Yes! Monies that aren’t used remain in your account and are carried forward. Interest and other earnings on funds in your HSA account are tax-free. Distributions from these accounts are also tax-free if used to pay for qualified medical expenses. In addition, an HSA account is “portable,” staying with you if you leave your employer or cease working.
Is everyone with a high deductible medical insurance policy eligible for an HSA?
No! Those individuals covered by Medicare and those who are claimed as dependents on another’s tax return, are not eligible for the standard HSA programs. Additionally, an enrollee may not have another insurance policy, which could cover these deductible expenses.
However, Medicare recipients have their own program called a Medicare Advantage MSA, a version of the Archer MSA plan. This plan allows for contributions to a special Archer MSA account by Medicare. As with other programs, distributions from MSA accounts are tax-free or tax-deferred.
How do I open a HSA account?
HSA accounts, by law, are trust accounts, which must be administered in a specific manner as outlined in IRS regulations. The most common sources of these custodial type accounts are federally chartered banks, savings and loans, and credit unions. HSA accounts operate much in the same way as traditional IRA accounts.
For specific rules and account guidelines, see IRS Publication 969.
How much can I contribute?
Statutory contribution limits for 2011 are $3050 for an individual and $6100 for a family. Contributions can be made up until the filing deadline for your Federal Income Tax Return, which is usually April 15.

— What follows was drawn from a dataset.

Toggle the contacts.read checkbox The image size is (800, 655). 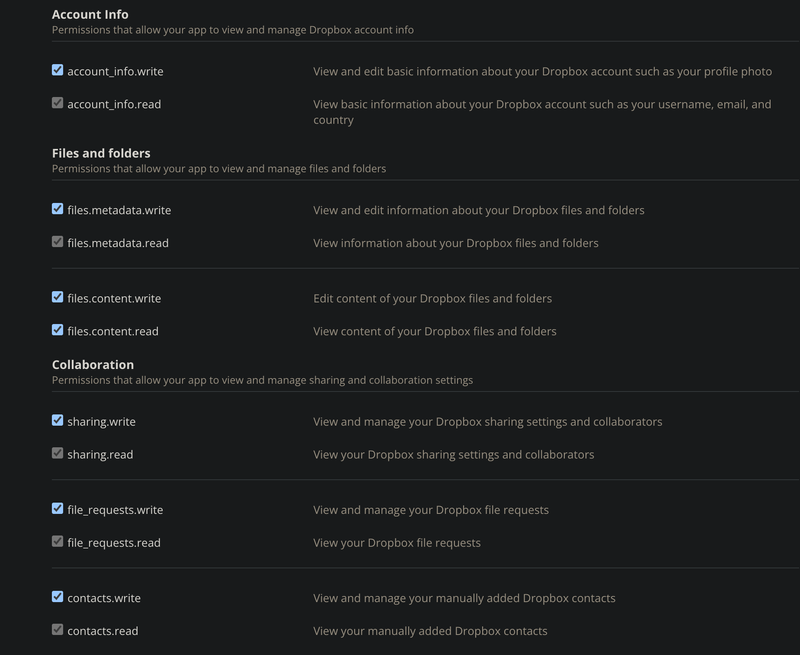pos(58,630)
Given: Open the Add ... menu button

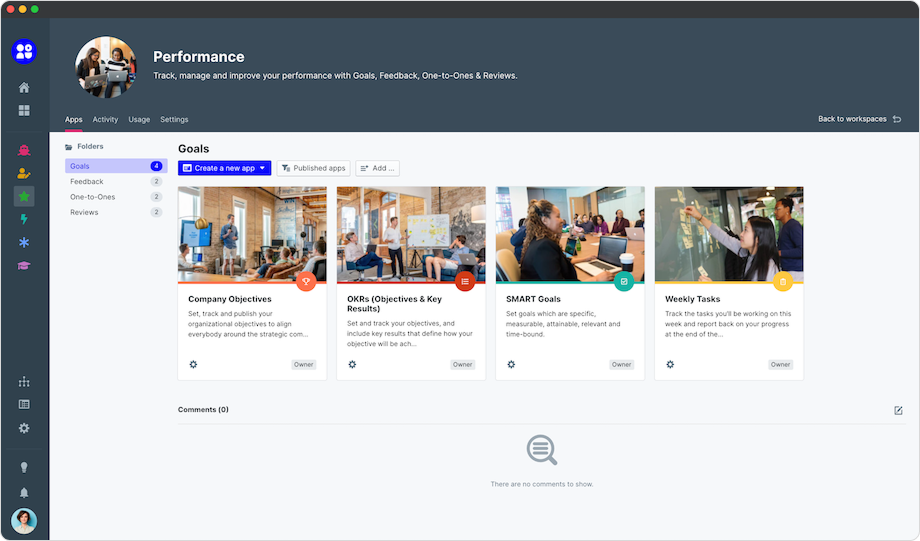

Additional, “catch up” amounts for taxpayers over the age of 55 are allowed up to $1000 for 2011. Contributions can be made by you, your employer, or any other person.
Withdrawals from HSA accounts are tax-free if used to pay for allowable medical expenses. As of January 1, 2011, withdrawals for over-the-counter drug purchases are only allowed if by prescription.
Like IRA accounts, if withdrawals are made from HSA accounts for non-medical purposes, they will be taxed and subject to a stiff penalty, 20%. For seniors over 65 and the disabled, the withdrawal penalties are waived, but the funds withdrawn will still be subject to Federal and local income taxes.
What are some other benefits of HSA accounts?
Employers may offer payroll deduction options to make funding your HSA account easier.
Unlike flexible spending accounts there is no “use it or lose it” regulation. Funds that aren’t used remain in the account from year to year, earning tax-free interest!
Like IRA accounts, most banks allow funds to be invested in select mutual funds or other interest or income bearing vehicles. Certain account minimum balances may apply.